When utilizing these strategies, we suggest using and improving upon the framework of the existing programs when possible. This includes:
  • Increasing funding for effective programs, such as the State’s Get the Lead Out (GTLO) Program.
  • Ensuring that available programs and funding are accessible to all populations. For example, we should be using and strengthening the infrastructure of community-based organizations which provide support to individuals and families facing language and other barriers.
 
These strategies, by definition, must be adopted by a wide range of players to be successful. 
MACDC will continue to leverage our role as a thought-leader in the Community Development field and our deep relationships with our members to embed housing quality and health equity work into the fabric of the CD movement. 
 
Use of American Rescue Plan Act Funding
One crucial and timely opportunity to jumpstart a large-scale effort to improve the Massachusetts housing stock is to use funding from the federal American Rescue Plan Act of 2021 (ARPA). This is a once in a generation opportunity to address longstanding housing quality and safety problems in Massachusetts. Massachusetts and local jurisdictions expect to receive $8.7 billion in funds from the Coronavirus State and Local Fiscal Recovery Funds, established by ARPA. The Governor has proposed spending $1 billion on housing (evenly split between home ownership and rental housing), which MACDC supports. The Legislature needs to build upon the Governor’s baseline proposal by devoting additional funding to improve the quality and safety of Massachusetts’ housing stock. 
 
As we’ve established in our previous blogs, the presence of lead, poor indoor air quality, and other substandard housing conditions leads to developmental delays in children, respiratory disease, accidents and injuries, and spread of infectious disease, among other serious, preventable health consequences. Therefore, MACDC is advocating that the Commonwealth devote an additional $100 million from the ARPA funds to improving the existing Massachusetts housing stock, with $50 million devoted to making homes lead safe and $50 million for housing rehab, with a healthy homes focus. We see this commitment as a significant first step toward scaling up efforts to fill the gaps that we have identified.
 
Conclusions
We look forward to utilizing these tools and to collaborating with our partners in the public, private, and nonprofit sectors to coordinate initiatives and to improve housing quality in Massachusetts using the Data, Dollars, and Direction framework that we’ve described.
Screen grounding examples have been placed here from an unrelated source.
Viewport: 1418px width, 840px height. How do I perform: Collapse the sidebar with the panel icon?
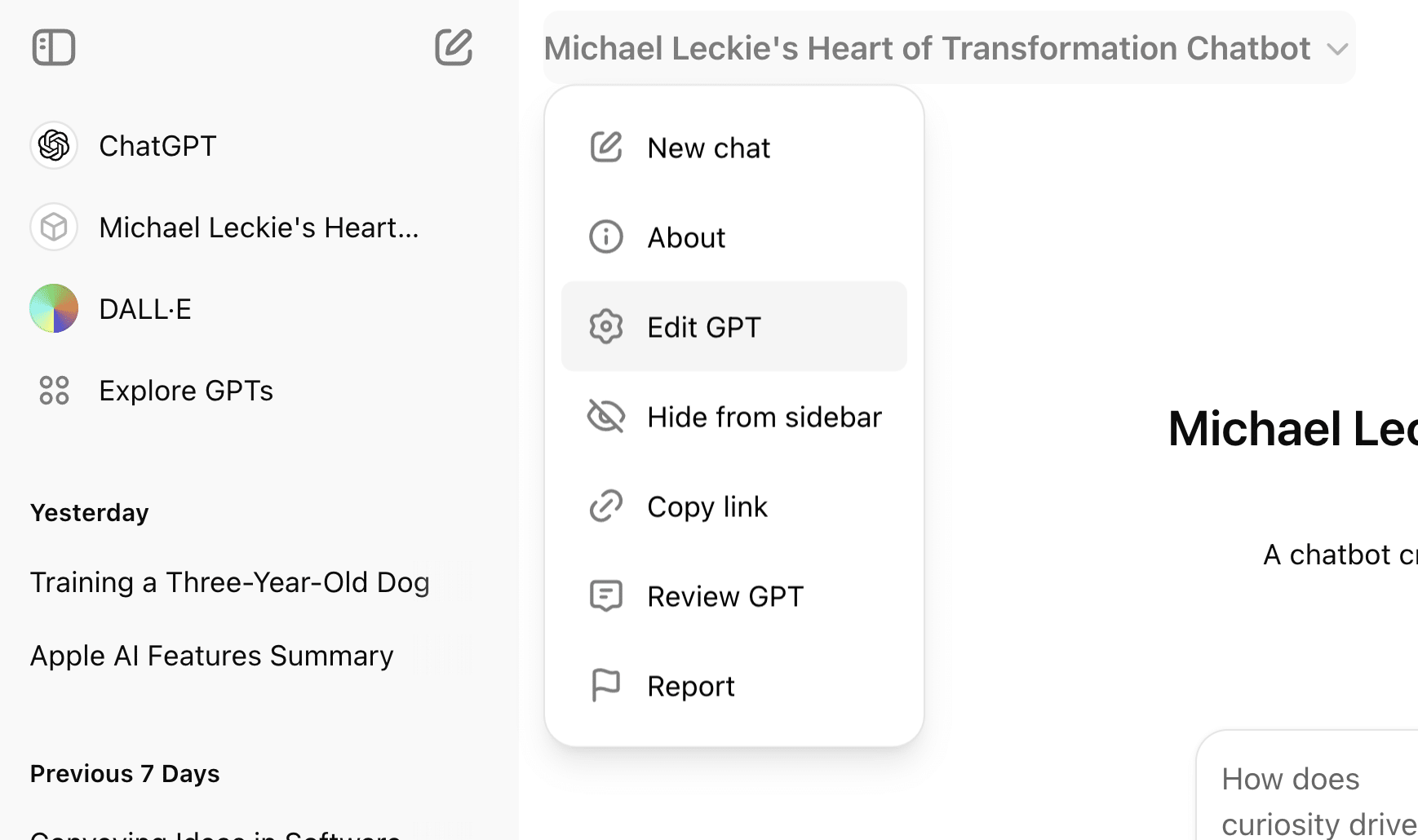click(54, 47)
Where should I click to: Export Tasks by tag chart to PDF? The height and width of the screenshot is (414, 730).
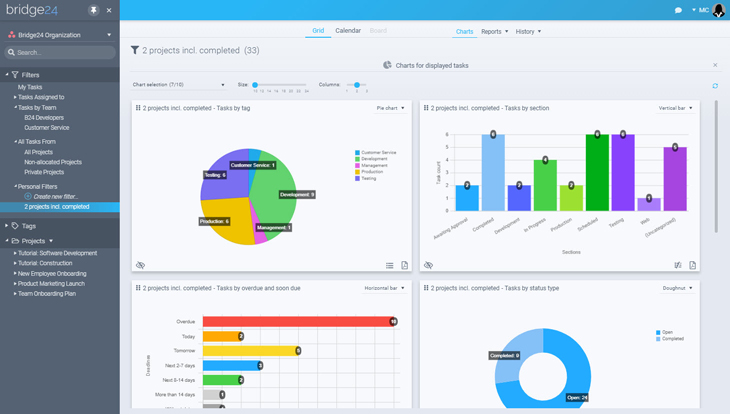405,265
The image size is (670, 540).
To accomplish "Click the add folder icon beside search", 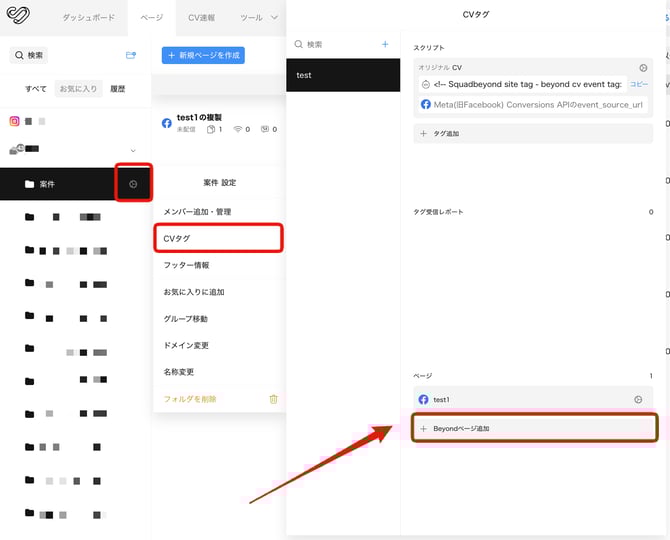I will [x=130, y=55].
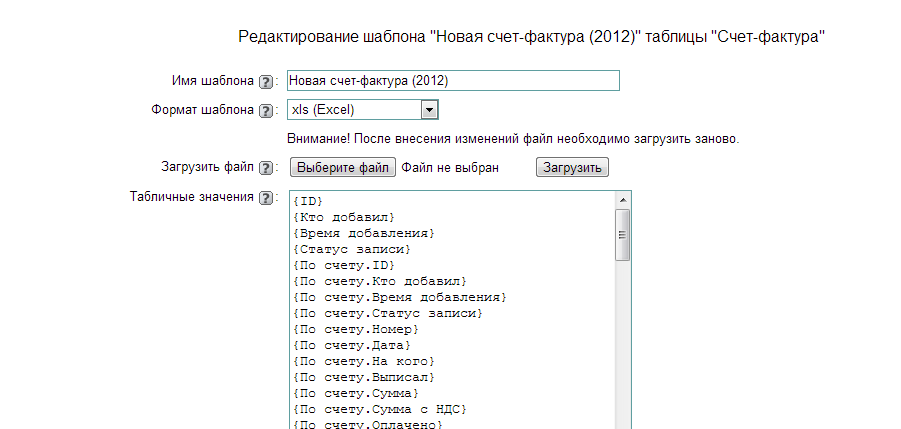Click the {По счету.Сумма с НДС} line
This screenshot has width=901, height=429.
[379, 409]
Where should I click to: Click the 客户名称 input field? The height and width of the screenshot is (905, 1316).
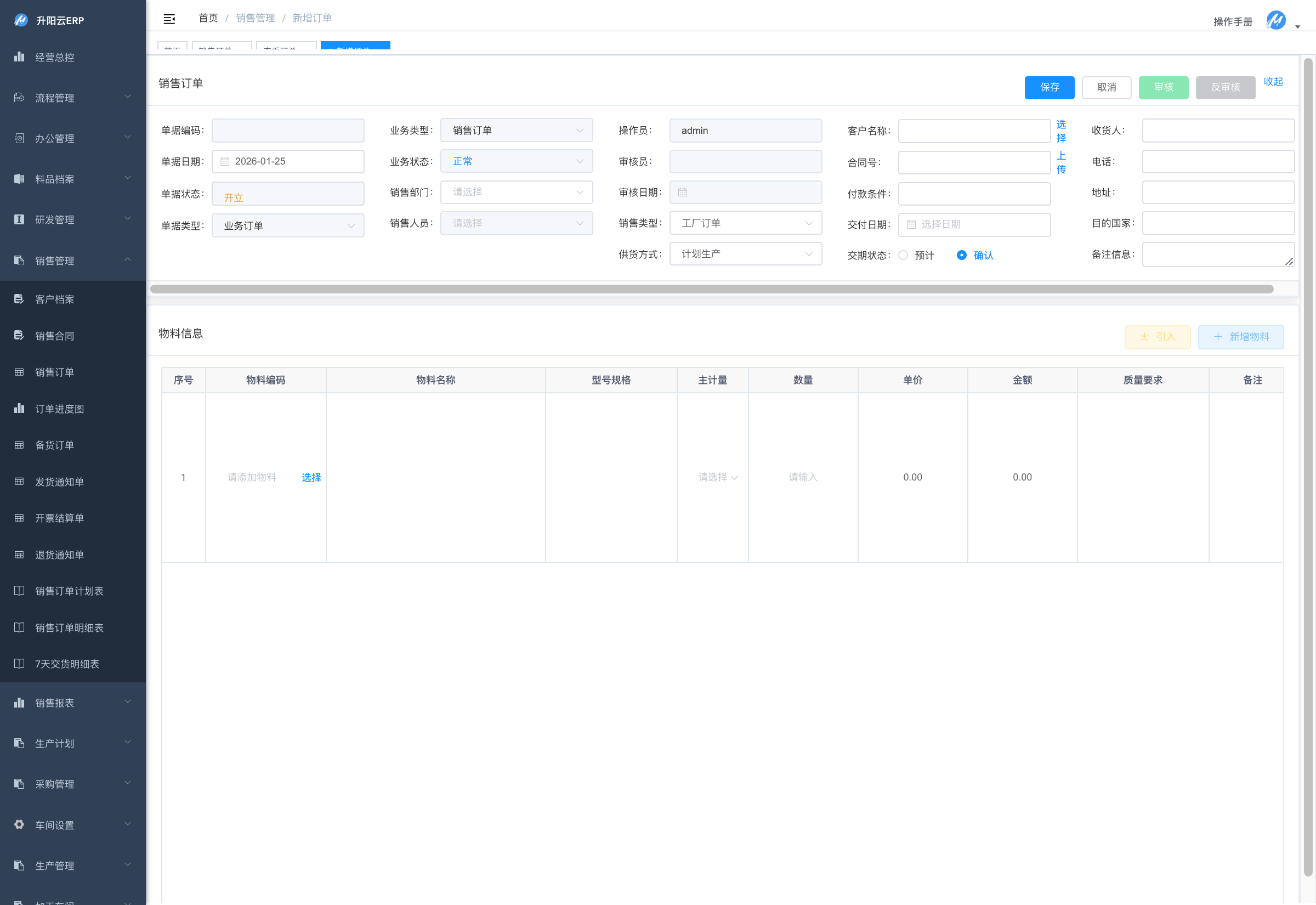coord(974,131)
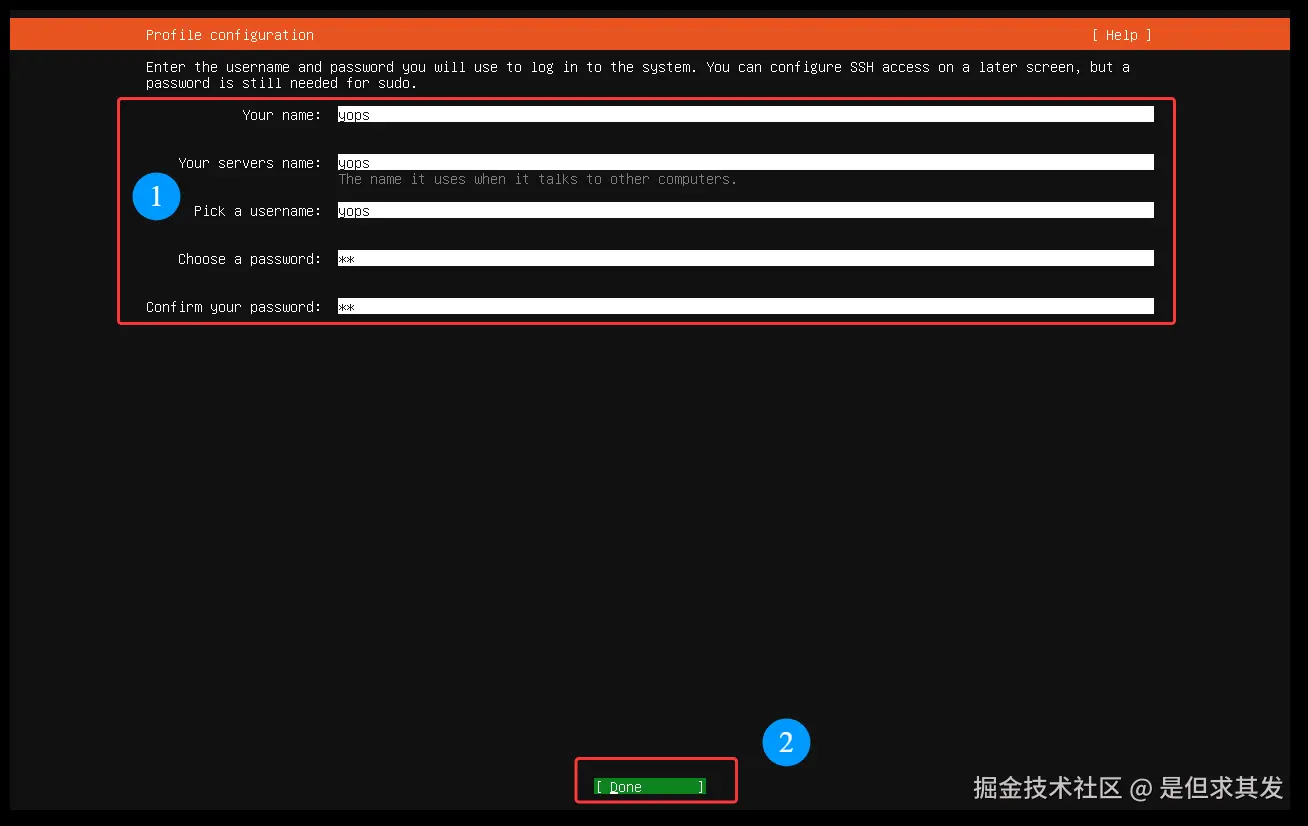Click the "Choose a password" field
This screenshot has height=826, width=1308.
click(745, 257)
Improving housing quality will ultimately provide dignity and physical security to Massachusetts residents and will lead to improved community health outcomes. Devoting $100 million dollars of funding from ARPA will jumpstart these efforts.
 
Acknowledgment
While the series of blog posts represents the opinions of and analysis by the authors, our conclusions have been informed by discussions with a working group that we convened to help guide this work. The working group included representatives from the public and nonprofit sectors, each of whom work on and think about housing quality, and health equity, from different perspectives. We owe deep gratitude to each of the members of this working group for their thoughtfulness, engagement, and commitment to this important work.